Software Development

Efficient Techniques for Eliminating Empty Values and Key-Value Pairs in Your Data

In the realm of data transformation within MuleSoft’s Anypoint Platform, precision and efficiency are paramount. Handling JSON data often involves the need to streamline information by removing empty values, ensuring data integrity and optimizing downstream processes. In this blog post, we will delve into the adept capabilities of DataWeave, MuleSoft’s robust data transformation language. Through practical insights and examples, we will explore how DataWeave empowers developers to elegantly and effectively eliminate empty values from JSON datasets. Join me on a journey through the intricacies of data manipulation, where we harness the power of DataWeave to enhance the cleanliness and usability of our JSON data within the Anypoint Platform.

Introduction

Navigating the intricacies of data manipulation is a common challenge in the landscape of integration and data transformation. In this blog post, we embark on a journey into the capabilities of DataWeave, the potent data transformation language within MuleSoft’s Anypoint Platform. Our focus lies on a specific and frequent task – the removal of empty values from JSON data.

To tackle this, we’ll unveil a custom DataWeave function named FilterTree. This versatile function operates recursively, systematically filtering out empty values from any data structure it encounters. As part of our toolkit, we’ll introduce two indispensable helper functions: filterArrayItems and filterObjectDetails. These helpers seamlessly integrate with FilterTree, specializing in the filtration of arrays and objects, respectively.

Get ready to explore the power and flexibility of DataWeave as we unravel the steps to enhance the cleanliness and precision of your JSON data within MuleSoft’s Anypoint Platform. Join me in mastering these custom functions and techniques for efficient data transformation.

Below we will present 2 codes.

Code-1

%dw 2.0
output application/json skipNullOn="everywhere"

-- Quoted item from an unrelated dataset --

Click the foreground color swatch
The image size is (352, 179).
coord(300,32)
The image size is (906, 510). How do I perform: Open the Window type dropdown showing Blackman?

fun ExtractRequiredFields(inBound) =
  inBound match {
    case is Array -> removeEmptyDataFromArray(inBound)
    case is Object -> removeEmptyDataFromObject(inBound)
    else -> if (!isEmpty(inBound)) $ else null
  }

fun removeEmptyDataFromArray(arr: Array) =
  if (!isEmpty(arr))
    arr filter (!isEmpty($)) flatMap (
      $ match {
        case is Array -> removeEmptyDataFromArray($)
        case is Object -> removeEmptyDataFromObject($)
        else -> if (!isEmpty($)) $ else null
      }
    )
  else null

fun removeEmptyDataFromObject(inBound: Object) =
  if (!isEmpty(inBound))
    inBound filterObject (!isEmpty($)) mapObject ((value, key, index) ->
      value match {
        case is Array -> (key): removeEmptyDataFromArray(value)
        case is Object -> (key): removeEmptyDataFromObject(value)
        else -> if (!isEmpty(value)) (key): value else null
      }
    ) filterObject (!isEmpty($))
  else null

---
ExtractRequiredFields(payload)

CODE-2:

%dw 2.0
import * from dw::util::Tree
output application/json skipNullOn="everywhere"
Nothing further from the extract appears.